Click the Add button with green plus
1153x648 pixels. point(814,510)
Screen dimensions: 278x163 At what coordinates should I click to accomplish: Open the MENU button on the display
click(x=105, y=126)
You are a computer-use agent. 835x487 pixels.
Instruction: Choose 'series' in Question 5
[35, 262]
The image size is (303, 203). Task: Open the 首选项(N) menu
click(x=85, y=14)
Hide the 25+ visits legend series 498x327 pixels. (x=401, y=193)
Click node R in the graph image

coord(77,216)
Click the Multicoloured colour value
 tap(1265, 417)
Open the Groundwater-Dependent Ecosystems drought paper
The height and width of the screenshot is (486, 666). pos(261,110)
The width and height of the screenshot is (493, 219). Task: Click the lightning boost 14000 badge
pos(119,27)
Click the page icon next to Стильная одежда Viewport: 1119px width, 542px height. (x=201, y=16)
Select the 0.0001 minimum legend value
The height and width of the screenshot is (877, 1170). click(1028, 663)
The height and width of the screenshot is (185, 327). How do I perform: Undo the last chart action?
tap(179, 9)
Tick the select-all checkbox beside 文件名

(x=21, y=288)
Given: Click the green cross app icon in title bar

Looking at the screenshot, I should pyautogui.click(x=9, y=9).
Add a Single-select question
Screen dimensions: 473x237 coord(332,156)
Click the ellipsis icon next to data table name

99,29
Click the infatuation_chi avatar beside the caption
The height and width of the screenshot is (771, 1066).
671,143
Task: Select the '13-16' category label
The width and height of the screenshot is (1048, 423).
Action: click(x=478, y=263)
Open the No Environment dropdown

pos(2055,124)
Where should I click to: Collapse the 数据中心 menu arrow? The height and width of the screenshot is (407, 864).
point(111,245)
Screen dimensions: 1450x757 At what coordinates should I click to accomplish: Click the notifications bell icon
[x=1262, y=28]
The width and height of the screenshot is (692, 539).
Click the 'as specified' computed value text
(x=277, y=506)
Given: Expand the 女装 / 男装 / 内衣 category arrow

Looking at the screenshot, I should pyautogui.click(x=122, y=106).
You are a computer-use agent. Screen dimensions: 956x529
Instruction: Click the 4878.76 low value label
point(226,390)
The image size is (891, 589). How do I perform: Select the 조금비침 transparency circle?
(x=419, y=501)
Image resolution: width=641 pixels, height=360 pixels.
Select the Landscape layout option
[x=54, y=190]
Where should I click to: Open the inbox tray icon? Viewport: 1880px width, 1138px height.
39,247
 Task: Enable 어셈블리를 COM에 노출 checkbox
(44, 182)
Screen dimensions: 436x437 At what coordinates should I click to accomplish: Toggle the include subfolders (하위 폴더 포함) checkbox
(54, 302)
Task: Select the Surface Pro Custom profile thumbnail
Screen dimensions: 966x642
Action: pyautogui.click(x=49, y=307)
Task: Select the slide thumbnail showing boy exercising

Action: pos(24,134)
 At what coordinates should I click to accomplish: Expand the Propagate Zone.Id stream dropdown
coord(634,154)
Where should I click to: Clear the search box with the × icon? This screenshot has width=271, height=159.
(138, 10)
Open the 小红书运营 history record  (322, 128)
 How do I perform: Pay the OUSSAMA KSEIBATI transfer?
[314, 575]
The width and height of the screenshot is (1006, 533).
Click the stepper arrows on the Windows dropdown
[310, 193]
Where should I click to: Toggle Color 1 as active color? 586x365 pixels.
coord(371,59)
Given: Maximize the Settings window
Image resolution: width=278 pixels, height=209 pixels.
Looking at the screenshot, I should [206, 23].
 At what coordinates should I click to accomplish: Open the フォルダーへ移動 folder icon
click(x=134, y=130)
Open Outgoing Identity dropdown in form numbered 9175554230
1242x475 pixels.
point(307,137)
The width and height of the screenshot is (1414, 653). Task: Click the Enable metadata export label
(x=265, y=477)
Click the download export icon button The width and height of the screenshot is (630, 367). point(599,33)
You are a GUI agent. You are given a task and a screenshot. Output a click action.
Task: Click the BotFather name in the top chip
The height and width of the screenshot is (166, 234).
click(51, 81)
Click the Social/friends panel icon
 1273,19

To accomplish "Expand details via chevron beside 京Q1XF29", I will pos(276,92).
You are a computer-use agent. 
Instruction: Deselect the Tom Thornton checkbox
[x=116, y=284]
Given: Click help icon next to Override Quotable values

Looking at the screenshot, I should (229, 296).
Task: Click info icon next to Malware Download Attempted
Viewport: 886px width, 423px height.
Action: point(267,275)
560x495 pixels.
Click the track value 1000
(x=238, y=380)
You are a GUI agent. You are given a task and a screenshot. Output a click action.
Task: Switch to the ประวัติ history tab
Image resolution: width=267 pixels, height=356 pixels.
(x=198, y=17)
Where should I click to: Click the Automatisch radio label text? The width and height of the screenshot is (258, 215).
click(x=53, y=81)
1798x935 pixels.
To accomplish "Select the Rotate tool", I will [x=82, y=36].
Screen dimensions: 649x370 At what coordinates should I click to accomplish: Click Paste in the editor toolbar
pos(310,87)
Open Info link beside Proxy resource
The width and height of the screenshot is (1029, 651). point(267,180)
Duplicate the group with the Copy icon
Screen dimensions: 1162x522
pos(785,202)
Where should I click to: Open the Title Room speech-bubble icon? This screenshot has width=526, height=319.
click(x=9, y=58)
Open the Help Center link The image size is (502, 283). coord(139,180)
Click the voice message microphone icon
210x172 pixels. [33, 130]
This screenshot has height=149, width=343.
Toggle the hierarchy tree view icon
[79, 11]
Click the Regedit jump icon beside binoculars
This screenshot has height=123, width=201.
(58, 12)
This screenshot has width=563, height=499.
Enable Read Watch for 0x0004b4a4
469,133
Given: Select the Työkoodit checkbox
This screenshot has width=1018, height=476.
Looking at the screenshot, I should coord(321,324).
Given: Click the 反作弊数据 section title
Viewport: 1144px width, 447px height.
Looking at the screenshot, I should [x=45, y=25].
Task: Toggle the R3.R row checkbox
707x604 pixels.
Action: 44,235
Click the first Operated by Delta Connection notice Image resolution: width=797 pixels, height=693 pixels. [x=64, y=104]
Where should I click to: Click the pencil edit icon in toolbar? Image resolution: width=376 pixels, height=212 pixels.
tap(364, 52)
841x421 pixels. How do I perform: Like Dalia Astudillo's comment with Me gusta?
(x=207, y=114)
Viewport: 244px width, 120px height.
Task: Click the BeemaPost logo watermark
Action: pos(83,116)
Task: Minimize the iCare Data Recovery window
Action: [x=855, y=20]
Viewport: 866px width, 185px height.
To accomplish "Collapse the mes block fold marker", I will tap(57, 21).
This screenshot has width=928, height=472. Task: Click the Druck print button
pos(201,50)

◆ ◆ ◆ ◆

> **ACTIVITY**:
Produce the entries above once more, identical in every detail.

> **WRITTEN SOLUTION**:
Click the Add button with green plus
1153x648 pixels. point(814,510)
Screen dimensions: 278x163 At what coordinates should I click to accomplish: Open the MENU button on the display
click(x=105, y=126)
You are a computer-use agent. 835x487 pixels.
Instruction: Choose 'series' in Question 5
[35, 262]
The image size is (303, 203). Task: Open the 首选项(N) menu
click(x=85, y=14)
Hide the 25+ visits legend series 498x327 pixels. (x=401, y=193)
Click node R in the graph image

coord(77,216)
Click the Multicoloured colour value
 tap(1265, 417)
Open the Groundwater-Dependent Ecosystems drought paper
The height and width of the screenshot is (486, 666). pos(261,110)
The width and height of the screenshot is (493, 219). Task: Click the lightning boost 14000 badge
pos(119,27)
Click the page icon next to Стильная одежда Viewport: 1119px width, 542px height. (x=201, y=16)
Select the 0.0001 minimum legend value
The height and width of the screenshot is (877, 1170). click(1028, 663)
The height and width of the screenshot is (185, 327). How do I perform: Undo the last chart action?
tap(179, 9)
Tick the select-all checkbox beside 文件名

(x=21, y=288)
Given: Click the green cross app icon in title bar

Looking at the screenshot, I should pyautogui.click(x=9, y=9).
Add a Single-select question
Screen dimensions: 473x237 coord(332,156)
Click the ellipsis icon next to data table name

99,29
Click the infatuation_chi avatar beside the caption
The height and width of the screenshot is (771, 1066).
671,143
Task: Select the '13-16' category label
The width and height of the screenshot is (1048, 423).
Action: click(x=478, y=263)
Open the No Environment dropdown

pos(2055,124)
Where should I click to: Collapse the 数据中心 menu arrow? The height and width of the screenshot is (407, 864).
point(111,245)
Screen dimensions: 1450x757 At what coordinates should I click to accomplish: Click the notifications bell icon
[x=1262, y=28]
The width and height of the screenshot is (692, 539).
Click the 'as specified' computed value text
(x=277, y=506)
Given: Expand the 女装 / 男装 / 内衣 category arrow

Looking at the screenshot, I should pyautogui.click(x=122, y=106).
You are a computer-use agent. Screen dimensions: 956x529
Instruction: Click the 4878.76 low value label
point(226,390)
The image size is (891, 589). How do I perform: Select the 조금비침 transparency circle?
(x=419, y=501)
Image resolution: width=641 pixels, height=360 pixels.
Select the Landscape layout option
[x=54, y=190]
Where should I click to: Open the inbox tray icon? Viewport: 1880px width, 1138px height.
39,247
 Task: Enable 어셈블리를 COM에 노출 checkbox
(44, 182)
Screen dimensions: 436x437 At what coordinates should I click to accomplish: Toggle the include subfolders (하위 폴더 포함) checkbox
(54, 302)
Task: Select the Surface Pro Custom profile thumbnail
Screen dimensions: 966x642
Action: pyautogui.click(x=49, y=307)
Task: Select the slide thumbnail showing boy exercising

Action: pos(24,134)
 At what coordinates should I click to accomplish: Expand the Propagate Zone.Id stream dropdown
coord(634,154)
Where should I click to: Clear the search box with the × icon? This screenshot has width=271, height=159.
(138, 10)
Open the 小红书运营 history record  (322, 128)
 How do I perform: Pay the OUSSAMA KSEIBATI transfer?
[314, 575]
The width and height of the screenshot is (1006, 533).
Click the stepper arrows on the Windows dropdown
[310, 193]
Where should I click to: Toggle Color 1 as active color? 586x365 pixels.
coord(371,59)
Given: Maximize the Settings window
Image resolution: width=278 pixels, height=209 pixels.
Looking at the screenshot, I should [206, 23].
 At what coordinates should I click to accomplish: Open the フォルダーへ移動 folder icon
click(x=134, y=130)
Open Outgoing Identity dropdown in form numbered 9175554230
1242x475 pixels.
point(307,137)
The width and height of the screenshot is (1414, 653). Task: Click the Enable metadata export label
(x=265, y=477)
Click the download export icon button The width and height of the screenshot is (630, 367). point(599,33)
You are a GUI agent. You are given a task and a screenshot. Output a click action.
Task: Click the BotFather name in the top chip
The height and width of the screenshot is (166, 234).
click(51, 81)
Click the Social/friends panel icon
 1273,19

To accomplish "Expand details via chevron beside 京Q1XF29", I will pos(276,92).
You are a computer-use agent. 
Instruction: Deselect the Tom Thornton checkbox
[x=116, y=284]
Given: Click help icon next to Override Quotable values

Looking at the screenshot, I should (229, 296).
Task: Click info icon next to Malware Download Attempted
Viewport: 886px width, 423px height.
Action: point(267,275)
560x495 pixels.
Click the track value 1000
(x=238, y=380)
You are a GUI agent. You are given a task and a screenshot. Output a click action.
Task: Switch to the ประวัติ history tab
Image resolution: width=267 pixels, height=356 pixels.
(x=198, y=17)
Where should I click to: Click the Automatisch radio label text? The width and height of the screenshot is (258, 215).
click(x=53, y=81)
1798x935 pixels.
To accomplish "Select the Rotate tool", I will [x=82, y=36].
Screen dimensions: 649x370 At what coordinates should I click to accomplish: Click Paste in the editor toolbar
pos(310,87)
Open Info link beside Proxy resource
The width and height of the screenshot is (1029, 651). point(267,180)
Duplicate the group with the Copy icon
Screen dimensions: 1162x522
pos(785,202)
Where should I click to: Open the Title Room speech-bubble icon? This screenshot has width=526, height=319.
click(x=9, y=58)
Open the Help Center link The image size is (502, 283). coord(139,180)
Click the voice message microphone icon
210x172 pixels. [33, 130]
This screenshot has height=149, width=343.
Toggle the hierarchy tree view icon
[79, 11]
Click the Regedit jump icon beside binoculars
This screenshot has height=123, width=201.
(58, 12)
This screenshot has width=563, height=499.
Enable Read Watch for 0x0004b4a4
469,133
Given: Select the Työkoodit checkbox
This screenshot has width=1018, height=476.
Looking at the screenshot, I should coord(321,324).
Given: Click the 反作弊数据 section title
Viewport: 1144px width, 447px height.
Looking at the screenshot, I should [x=45, y=25].
Task: Toggle the R3.R row checkbox
707x604 pixels.
Action: 44,235
Click the first Operated by Delta Connection notice Image resolution: width=797 pixels, height=693 pixels. [x=64, y=104]
Where should I click to: Click the pencil edit icon in toolbar? Image resolution: width=376 pixels, height=212 pixels.
tap(364, 52)
841x421 pixels. How do I perform: Like Dalia Astudillo's comment with Me gusta?
(x=207, y=114)
Viewport: 244px width, 120px height.
Task: Click the BeemaPost logo watermark
Action: pos(83,116)
Task: Minimize the iCare Data Recovery window
Action: [x=855, y=20]
Viewport: 866px width, 185px height.
To accomplish "Collapse the mes block fold marker", I will tap(57, 21).
This screenshot has width=928, height=472. Task: Click the Druck print button
pos(201,50)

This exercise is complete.